Aggregation is the lever that matters because it targets the two things traders actually feel onchain: verification compute and data footprint. The packet does not provide comparative numbers between SPHINCS- and leanSPHINCS, but the direction is clear. The near-term pitch is “deployable without protocol change,” while the longer-term pitch is “make it cheaper at scale.”
Confirmations Traders Should Track Before This Becomes a Real Narrative
The first confirmation is the release of the referenced SPHINCS- paper with reproducible benchmarks that show how the ~$0.07 estimate is derived, including gas price assumptions, calldata sizing, and whether the target environment is Ethereum L1 or an L2.

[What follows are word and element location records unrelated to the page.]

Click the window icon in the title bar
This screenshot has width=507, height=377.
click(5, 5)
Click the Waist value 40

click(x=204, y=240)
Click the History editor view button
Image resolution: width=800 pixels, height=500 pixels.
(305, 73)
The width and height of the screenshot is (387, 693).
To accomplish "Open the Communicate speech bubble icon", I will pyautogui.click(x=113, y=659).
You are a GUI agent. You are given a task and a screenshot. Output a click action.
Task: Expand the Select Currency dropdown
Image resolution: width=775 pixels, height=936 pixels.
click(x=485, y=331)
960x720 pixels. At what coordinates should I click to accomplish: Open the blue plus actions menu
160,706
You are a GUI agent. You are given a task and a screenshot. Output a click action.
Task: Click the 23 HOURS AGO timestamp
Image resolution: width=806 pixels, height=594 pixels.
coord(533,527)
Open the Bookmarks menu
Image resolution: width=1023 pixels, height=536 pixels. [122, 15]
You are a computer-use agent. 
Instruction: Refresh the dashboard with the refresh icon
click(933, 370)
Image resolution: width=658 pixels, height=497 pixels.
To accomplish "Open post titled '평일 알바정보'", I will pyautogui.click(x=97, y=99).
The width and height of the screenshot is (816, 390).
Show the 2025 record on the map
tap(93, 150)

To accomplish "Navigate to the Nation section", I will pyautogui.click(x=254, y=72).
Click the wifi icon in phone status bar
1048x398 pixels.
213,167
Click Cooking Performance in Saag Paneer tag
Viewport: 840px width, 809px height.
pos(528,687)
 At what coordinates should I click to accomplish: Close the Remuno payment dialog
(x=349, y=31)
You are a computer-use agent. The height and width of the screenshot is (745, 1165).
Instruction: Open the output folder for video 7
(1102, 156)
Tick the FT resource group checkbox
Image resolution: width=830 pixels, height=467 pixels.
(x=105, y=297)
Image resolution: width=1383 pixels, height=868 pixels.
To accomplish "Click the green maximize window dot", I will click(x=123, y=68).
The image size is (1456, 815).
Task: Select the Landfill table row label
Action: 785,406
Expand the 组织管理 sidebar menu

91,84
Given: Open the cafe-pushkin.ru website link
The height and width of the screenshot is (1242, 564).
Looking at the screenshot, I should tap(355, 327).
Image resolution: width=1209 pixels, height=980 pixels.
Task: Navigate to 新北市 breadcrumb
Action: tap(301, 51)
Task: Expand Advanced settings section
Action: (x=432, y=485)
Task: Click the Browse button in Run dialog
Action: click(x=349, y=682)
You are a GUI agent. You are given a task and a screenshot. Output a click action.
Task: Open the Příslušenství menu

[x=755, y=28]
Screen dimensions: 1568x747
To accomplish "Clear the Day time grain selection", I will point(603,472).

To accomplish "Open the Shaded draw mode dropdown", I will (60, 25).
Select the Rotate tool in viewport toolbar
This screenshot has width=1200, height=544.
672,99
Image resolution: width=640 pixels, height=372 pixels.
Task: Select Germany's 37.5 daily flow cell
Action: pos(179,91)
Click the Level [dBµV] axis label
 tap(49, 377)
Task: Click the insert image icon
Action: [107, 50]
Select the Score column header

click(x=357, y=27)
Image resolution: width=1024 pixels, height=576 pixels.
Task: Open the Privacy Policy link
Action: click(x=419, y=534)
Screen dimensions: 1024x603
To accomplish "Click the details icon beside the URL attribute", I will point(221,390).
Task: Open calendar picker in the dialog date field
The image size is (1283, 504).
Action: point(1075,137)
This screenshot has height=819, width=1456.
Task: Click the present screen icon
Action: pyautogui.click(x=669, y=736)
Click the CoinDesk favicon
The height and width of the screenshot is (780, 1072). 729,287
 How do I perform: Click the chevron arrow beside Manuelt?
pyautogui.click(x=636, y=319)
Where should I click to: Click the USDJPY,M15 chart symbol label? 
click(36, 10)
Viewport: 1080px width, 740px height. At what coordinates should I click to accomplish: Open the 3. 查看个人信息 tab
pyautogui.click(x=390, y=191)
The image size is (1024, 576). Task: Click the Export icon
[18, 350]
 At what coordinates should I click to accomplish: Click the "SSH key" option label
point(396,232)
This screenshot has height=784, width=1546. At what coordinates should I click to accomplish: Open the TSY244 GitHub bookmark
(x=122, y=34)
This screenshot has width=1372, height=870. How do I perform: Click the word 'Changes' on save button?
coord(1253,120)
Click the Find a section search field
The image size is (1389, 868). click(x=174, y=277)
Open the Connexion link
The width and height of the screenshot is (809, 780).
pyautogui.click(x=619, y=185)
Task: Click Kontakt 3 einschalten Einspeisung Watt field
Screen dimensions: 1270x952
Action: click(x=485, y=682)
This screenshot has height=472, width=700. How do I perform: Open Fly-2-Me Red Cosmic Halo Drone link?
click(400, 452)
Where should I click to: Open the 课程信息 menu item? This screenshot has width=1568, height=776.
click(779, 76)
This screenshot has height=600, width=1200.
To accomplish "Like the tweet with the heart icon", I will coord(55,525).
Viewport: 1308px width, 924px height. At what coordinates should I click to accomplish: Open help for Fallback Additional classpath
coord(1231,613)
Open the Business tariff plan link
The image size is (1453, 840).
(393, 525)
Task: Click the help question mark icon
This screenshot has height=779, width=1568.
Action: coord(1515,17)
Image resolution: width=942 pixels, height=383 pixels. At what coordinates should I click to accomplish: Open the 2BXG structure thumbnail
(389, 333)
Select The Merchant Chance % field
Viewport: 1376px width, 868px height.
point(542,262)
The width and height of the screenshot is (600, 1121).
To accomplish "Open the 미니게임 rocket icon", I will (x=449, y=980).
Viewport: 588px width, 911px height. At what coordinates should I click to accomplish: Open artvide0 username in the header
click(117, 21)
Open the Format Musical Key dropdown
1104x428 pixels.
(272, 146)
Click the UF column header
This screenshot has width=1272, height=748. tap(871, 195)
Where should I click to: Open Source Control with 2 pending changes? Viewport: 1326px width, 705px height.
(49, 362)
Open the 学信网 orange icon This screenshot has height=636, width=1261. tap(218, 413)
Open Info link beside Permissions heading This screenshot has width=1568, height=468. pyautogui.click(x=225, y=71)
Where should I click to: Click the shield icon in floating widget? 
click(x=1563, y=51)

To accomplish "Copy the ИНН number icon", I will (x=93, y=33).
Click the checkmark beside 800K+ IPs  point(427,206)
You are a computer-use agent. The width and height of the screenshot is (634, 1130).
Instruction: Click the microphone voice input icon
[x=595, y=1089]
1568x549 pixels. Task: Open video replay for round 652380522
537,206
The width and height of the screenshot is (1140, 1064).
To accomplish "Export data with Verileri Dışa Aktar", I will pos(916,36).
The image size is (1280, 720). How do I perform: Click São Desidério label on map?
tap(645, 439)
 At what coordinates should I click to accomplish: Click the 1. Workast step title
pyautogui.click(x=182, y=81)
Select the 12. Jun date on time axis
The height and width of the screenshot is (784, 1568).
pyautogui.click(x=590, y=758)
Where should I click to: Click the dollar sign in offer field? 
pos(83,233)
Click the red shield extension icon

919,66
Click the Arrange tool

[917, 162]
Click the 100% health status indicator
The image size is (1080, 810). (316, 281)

Second, watch for concrete wallet or account-standard support that makes opt-in post-quantum protections real without a hard fork or precompile. Without integrations, the proposal stays research-grade even if the cryptography is sound.
Third, the real test for the roadmap is whether leanSPHINCS aggregation prototypes demonstrate a material verification-cost reduction versus SPHINCS-, not just a conceptual path.
Finally, any Ethereum research or roadmap updates that move the conversation from “mitigation without protocol change” toward a dedicated hard-fork path would signal that ecosystem-level opt-in is not sufficient for the threat model being prioritized.
Marcus Hale’s Take: A Cheap Opt-In Path Could Shift the Quantum Timeline Debate
I treat the $0.07 headline as a narrative accelerant, not a deployment guarantee. The packet gives no independent benchmarking assumptions, and cost claims in Ethereum land are meaningless until they specify gas, calldata, and execution venue.
The threshold that matters is whether SPHINCS- truly works without a protocol change or precompile and still lands in a cost band wallets can stomach. If that holds, the setup starts to look structural rather than narrative-driven because it turns post-quantum protection into an opt-in account feature that can spread through standards and integrations, not a single hard-fork moment that markets can perpetually push into the future.